3. Why we process it (legal basis)
| Provide the core service | Contract (GDPR Art 6(1)(b)) |
| Process health-related data (smoking profile, journal, coach) | Explicit consent (Art 9(2)(a)) |
| Detect and respond to mental-health crisis | Vital interests (Art 9(2)(c)) + your consent |
| Bill you for Premium | Contract |
| Send transactional emails | Contract |
| Send marketing emails | Consent — opt-in, opt-out anytime |
| Detect fraud and abuse | Legitimate interest (Art 6(1)(f)) |
| Comply with law (taxes, ANSPDCP requests) | Legal obligation |
4. Sub-processors
We use third-party services to run RespirAIA. Each has signed a Data Processing Agreement and processes data only on our instructions.

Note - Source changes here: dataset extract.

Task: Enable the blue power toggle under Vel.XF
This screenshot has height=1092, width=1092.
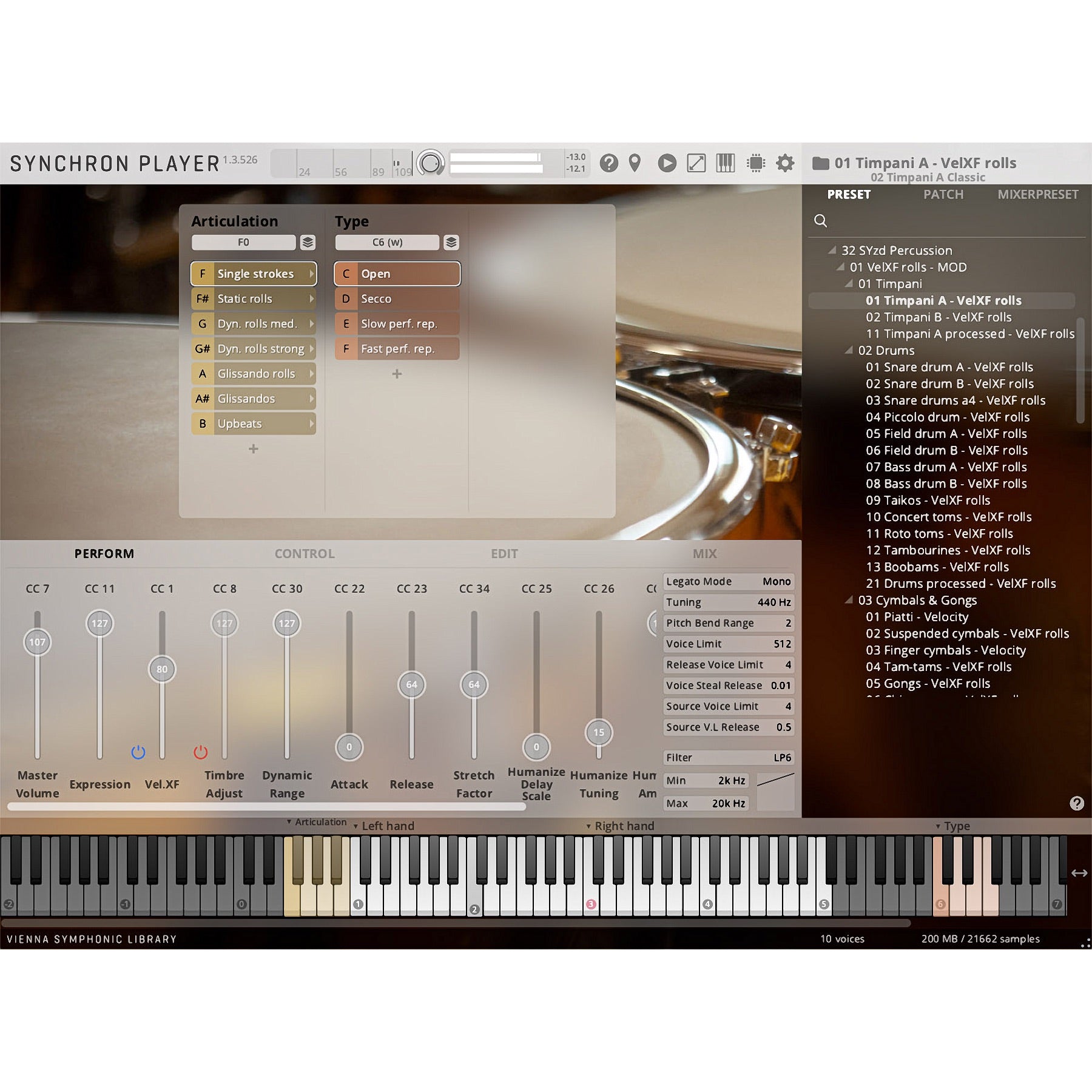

| Processor | Purpose | Region |
|---|---|---|
| Render | Compute, web service, cron, logs | EU (Frankfurt) |
| Cloudflare R2 | Object storage, backups, GDPR exports | EU jurisdiction |
| Clerk | Authentication | EU configured |
| Anthropic | AI coach + classifier (Claude Sonnet + Haiku) | EU endpoint |
| RevenueCat | Apple IAP + Play Store IAP unification | US (SCCs) |
| Brevo | Transactional + marketing email | EU |
| Amplitude EU | Product analytics (consent-gated) | EU (Frankfurt) |
| Sentry | Error tracking | EU region (de.sentry.io) |
| Cloudflare Web Analytics | Marketing site analytics — cookieless | Global edge |
For US-incorporated processors we rely on Standard Contractual Clauses (SCCs) per GDPR Chapter V. We do not sell or share your personal data with advertisers, data brokers, or marketing networks.
5. How long we keep it
| Account info, smoking profile, journal, coach conversations | Until you delete your account |
| Crisis event metadata | 24 months, then anonymized |
| Audit logs | 12 months |
| Backups | 90 days, rolling |
| Tax invoices | 10 years (Romanian tax law) |
| Marketing email opt-in | Until you unsubscribe |
6. Your rights (GDPR + UK GDPR)
- Access the personal data we hold about you (Art 15)

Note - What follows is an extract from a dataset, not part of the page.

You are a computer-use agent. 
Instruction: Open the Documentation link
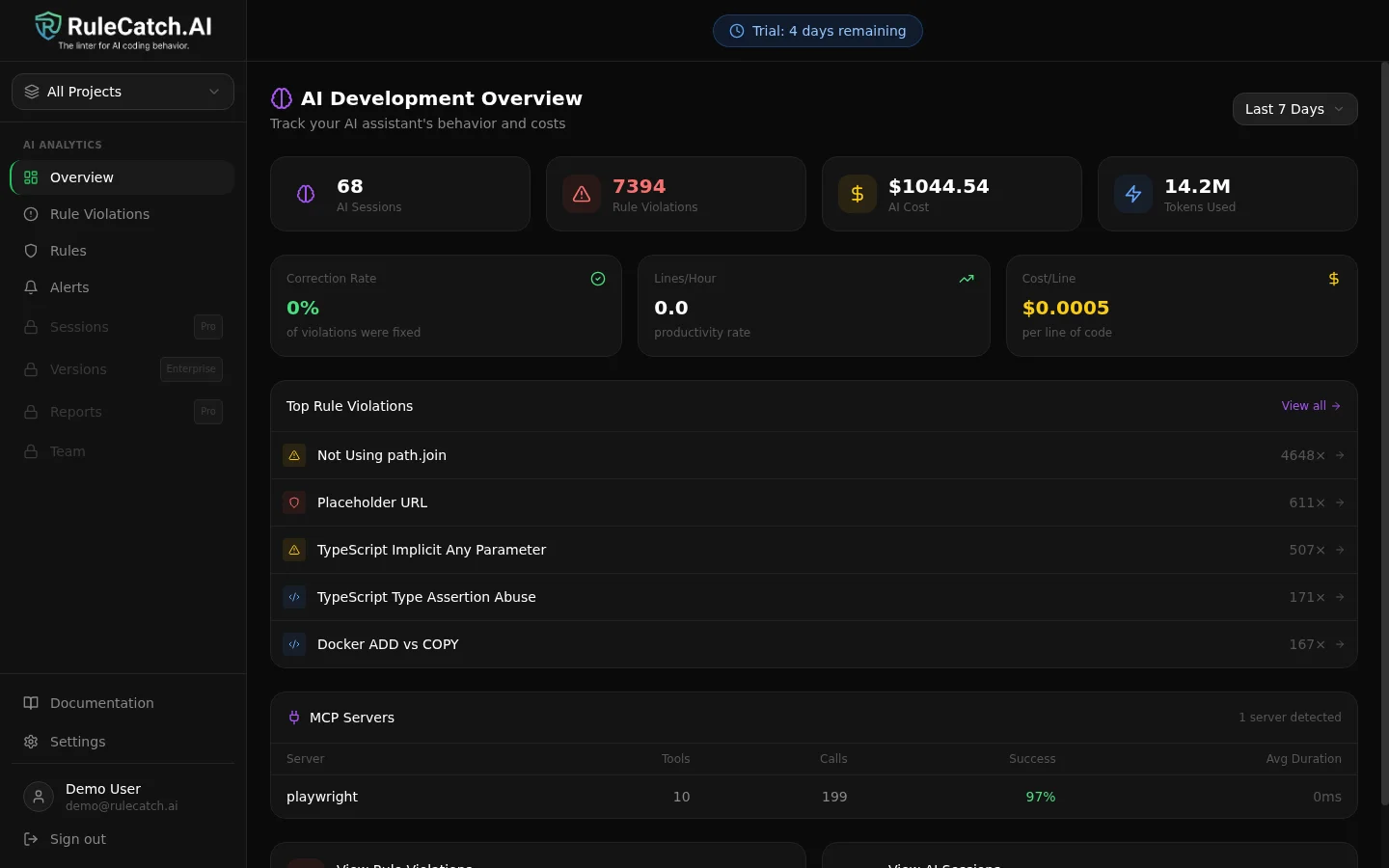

- Correct inaccurate data (Art 16)
- Delete your data (Art 17)
- Restrict processing (Art 18)
- Receive your data in a portable format (Art 20)
- Object to processing based on legitimate interest (Art 21)

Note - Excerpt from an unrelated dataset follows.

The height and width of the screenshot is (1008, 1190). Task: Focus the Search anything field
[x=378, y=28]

- Withdraw consent at any time (Art 7(3))
- Lodge a complaint with your supervisory authority — for Romania, ANSPDCP at dataprotection.ro
Most rights are exercisable directly in the app (Settings → Privacy). You can also email [email protected]. We respond within 30 days, usually faster.
7. Children
RespirAIA is for adults 18 or older. We do not knowingly collect data from anyone under 18. If you become aware that a minor has registered, please email [email protected] and we will delete the account.
8. Cookies
The marketing website uses Cloudflare Web Analytics — a cookieless, privacy-respecting analytics service. We do not set marketing or third-party cookies on this site. The mobile app does not use cookies at all. See our Cookie Policy for the full list of essential technologies in use.
9. Security
We follow industry best practices: TLS 1.3 in transit, encryption at rest (AES-256-GCM envelope encryption for sensitive content), least- privilege access, audit logging, secrets in 1Password, signed-URL access for stored media, quarterly security reviews.
In the event of a personal data breach, we will notify the Romanian ANSPDCP within 72 hours where required, and notify affected users where the breach poses a high risk to their rights.
10. International transfers
When data leaves the EEA, we use Standard Contractual Clauses (Module 2, controller-to-processor) and require the recipient to offer GDPR-equivalent protection.
11. Changes to this policy
We update this Policy when our processing changes. Material changes are notified by email and via in-app banner; the “Last updated” date always reflects the latest version.
12. Contact
Privacy questions: [email protected].